As the gameplay evolves with progression, so too does the story, becoming a tangled web of conspiracy. You may elect how many strands to follow, as it’s up to the player to discover half of the context independently through exploration, and the consumption of the the written and audio data uncovered. Whether you choose to do so or not, République is an intelligently written and well-acted game that raises many a burning question - though if you don't like religion, social and political issues brought into your entertainment, you may not appreciate it.
The literate, thoughtful and inventive story of technical advancement vs morality unfortunately derails somewhat in the hugely departed fourth episode, and leads into an equally predictable and nonsensical finale that leaves many loose ends left untied. You won’t be left with a clear picture of any form, and we don’t doubt that’s to encourage fine-toothed-comb replays and online conspiracy theories, but that doesn’t make the latter chapters any more satisfying. It’s a shame, as we were deeply invested before things gradually fizzled out towards the end; yet with that said, despite the destination, the journey’s definitely still worth taking.

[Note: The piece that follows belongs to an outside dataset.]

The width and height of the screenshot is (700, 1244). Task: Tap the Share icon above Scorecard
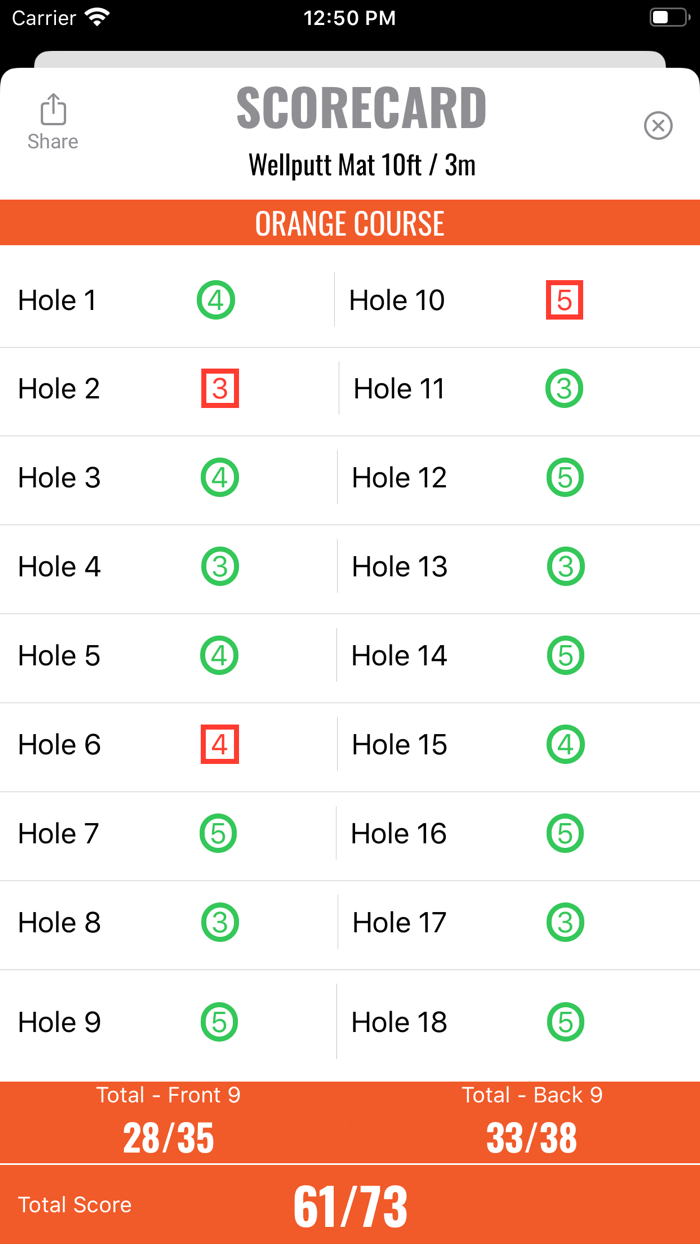click(x=52, y=118)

Despite its gameplay flaws and slightly botched ending, République is a compelling and innovative journey, ever complemented by its ambient future soundtrack. Holding up outstandingly (outside of some ugly character models) for an ageing mobile game, it reminded us of some of our favourite moments in gaming, and more importantly, why we fell in love with gaming. As such, it’s easy to recommend you at least give République a chance to shine - you just might fall in love with it.